(Beginning of Material to process)

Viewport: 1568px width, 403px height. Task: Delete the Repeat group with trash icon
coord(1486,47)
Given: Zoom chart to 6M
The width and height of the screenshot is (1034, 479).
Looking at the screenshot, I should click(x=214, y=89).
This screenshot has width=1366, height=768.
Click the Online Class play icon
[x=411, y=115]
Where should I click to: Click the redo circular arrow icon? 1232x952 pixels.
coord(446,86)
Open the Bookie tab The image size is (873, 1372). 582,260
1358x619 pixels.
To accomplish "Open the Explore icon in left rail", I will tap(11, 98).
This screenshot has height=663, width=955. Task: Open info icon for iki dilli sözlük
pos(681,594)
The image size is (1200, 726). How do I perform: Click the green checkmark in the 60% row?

(End of Material to process)

** Task description **
Scan the records above for the word "image". Show each line in which it appears.

** Reply to the task **
Open the Bookie tab The image size is (873, 1372). 582,260
The image size is (1200, 726). How do I perform: Click the green checkmark in the 60% row?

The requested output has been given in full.